In the light of Italy’s uninteresting status in the global enonarrative, you might think that it’s time for all of us Italian wine bloggers to hang it up and call it a day.

But respectfully, I beg to differ with Mr. Bonné.

And my appetite for compelling Italian wine stories has already been whetted in 2016 by Mr. Cevola’s post yesterday, “What Will the Next Ten Years Hold for Italian Wine in America?” Whether you’re an Italian wine lover here in the U.S. or an Italian winemaker, I highly recommend it to you.

But the story that sticks in my mind this morning as I prepare to board a flight for Rome (my first trip of many this year) doesn’t have anything to do with indigenous or exogenous grape varieties, organic and biodynamic grape growing, or the world’s expanding and unquenchable thirst for Italian bubbles.

No, it has to do with the birth of a child in Verdicchio country (one of the coolest undiscovered categories in Italian wine today in my view).

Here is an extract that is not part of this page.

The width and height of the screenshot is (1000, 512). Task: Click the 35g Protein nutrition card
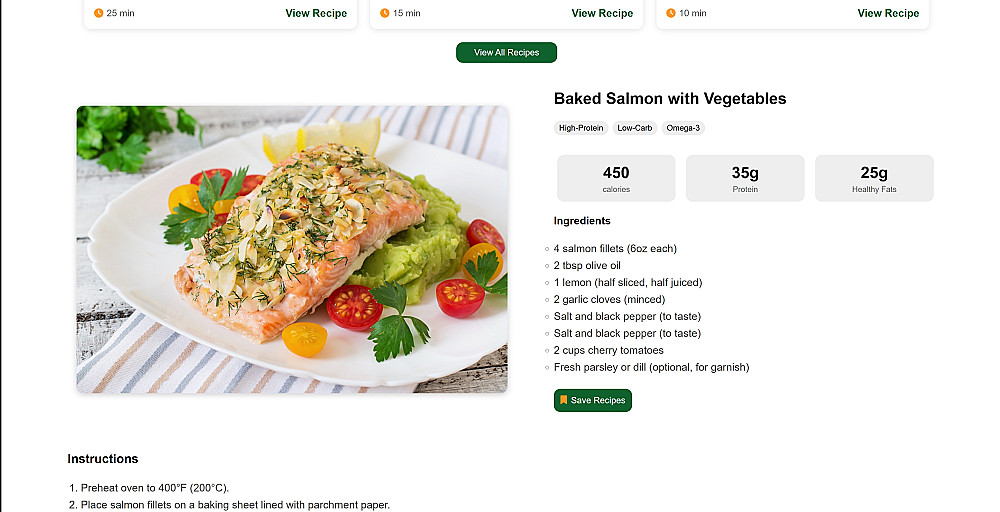click(x=745, y=178)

In November of last year, a child was born to our dear friends Silvia and Alessandro in Maiolati Spontini (Ancona province in the Marches or Marche as the region is known in Italian).

Even in a time when consumption of wine is declining rapidly in Italy; a time when 70 per cent of Italian wine is exported and it’s virtually impossible to survive as a winemaker unless you are selling most of your products in foreign markets; a time when Italy’s economic and cultural challenges are so great that the nation seems locked in an unshakable malaise; a time when the country’s negative birthrate continues to dip even lower

Even in these trying times for Italian winemakers, there are those among them who look to the future with hope in their hearts and minds.

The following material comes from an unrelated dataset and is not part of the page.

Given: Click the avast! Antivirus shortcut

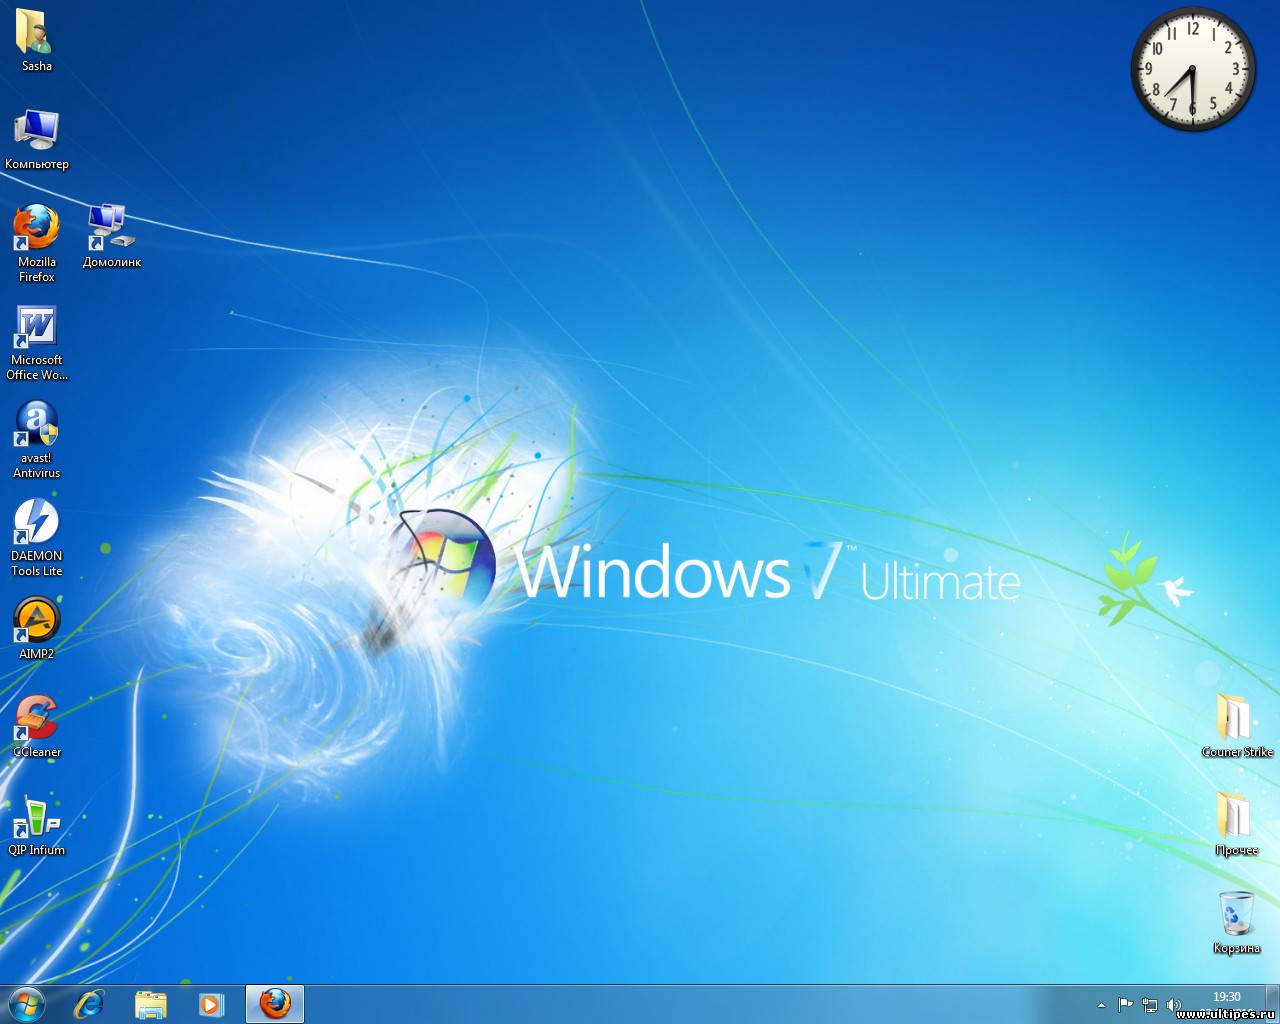Looking at the screenshot, I should pyautogui.click(x=36, y=425).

In the Marches, when a child is born, family friends fasten decorations like the swan above to the parents’ house. They won’t remove them until the newborn’s family invites them all over for a celebratory meal. It’s a local tradition, as Silvia explained in an email she sent me a few weeks ago.

Biodynamic farmers, Silvia and Alessandro grow grapes for wine and olives for oil without the use of chemicals or additives. They advocate for wholesome living and sustainable consumption. They count their carbon footprints down to the weight of the bottles they ship their wines in.

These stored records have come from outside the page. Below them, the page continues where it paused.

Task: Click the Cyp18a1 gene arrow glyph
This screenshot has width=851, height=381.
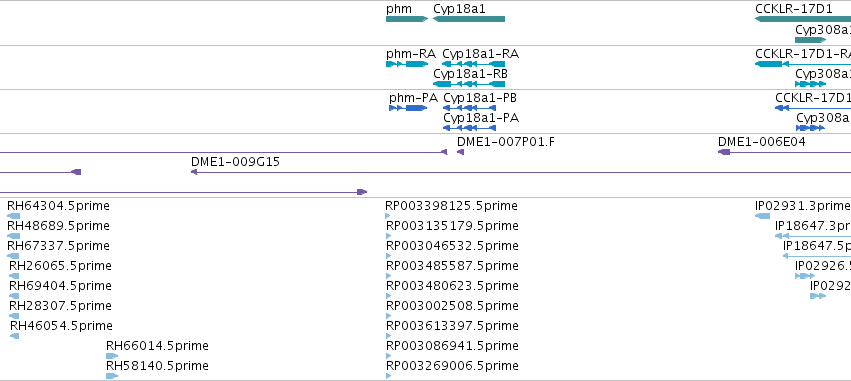Action: coord(469,19)
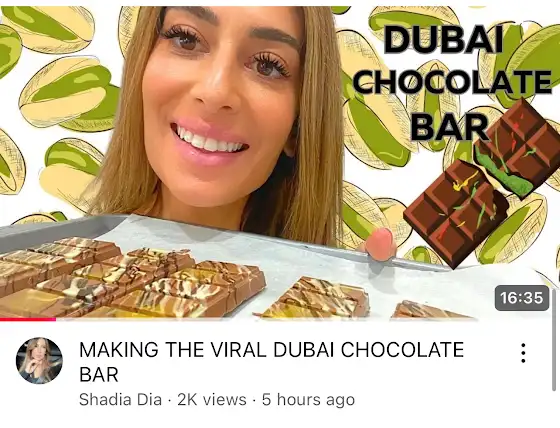This screenshot has height=428, width=560.
Task: Open the video via its MAKING THE VIRAL title
Action: [x=271, y=362]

They’re confident that there is a future in what they are doing.

And from where I stand, there couldn’t be a more compelling story than their newborn son Cesare and the tender grapes they grow.

Happy 2016, everyone! Thanks for being here. I’m leaving today for Rome and then heading to Salento with a group of some of my favorite writers. I’ll see you on the other side… Stay tuned for more and new boring stories from Italian wine country.

Lambrusco New Year’s: my recommendations in the LA Times

podere saliceto isabellaAbove: winemaker Gian Paolo Isabella of Podere Il Saliceto in Modena province in June of 2015 when Chef Steve Samson and I visited and tasted with him. His Lambrusco is one of the wines I recommended in an Los Angeles Times piece published this weekend. A super nice guy, he used to be a professional kickboxer. He developed an interest in wine, he told me, touring the world for his sport. I liked the wines a lot.

One of the gifts tucked in my Christmas stocking this year was a Los Angeles Times feature on my good friend Steve Samson, chef and owner of Sotto in Los Angeles where I serve as wine director: “Chef Steve Samson shares a New Year’s Eve tradition: tortellini” by the paper’s restaurant critic and wine writer S. Irene Virbila.

Tortellini is a classic New Year’s dish in Bologna (in the region of Emilia-Romagna) where Steve spent summers as a kid.

The article is paired with my Lambrusco recommendations: “Looking to drink something a bit different this New Year’s? Pour a fizzy Lambrusco.”

Chef Steve is planning to open an Emilia-themed restaurant and Lambrusco garden later this year to be called RossoBlu. I will be authoring the wine list there as well.

He and I visited the region in June of this year for some “research and development” (read: some mighty eating and drinking).

I’ve spent a lot of time in Emilia over the years and I still have a lot of really close friends there. It was such a thrill for me to see the piece in the Times.

Tanti auguri di buon anno! Happy new year, everyone!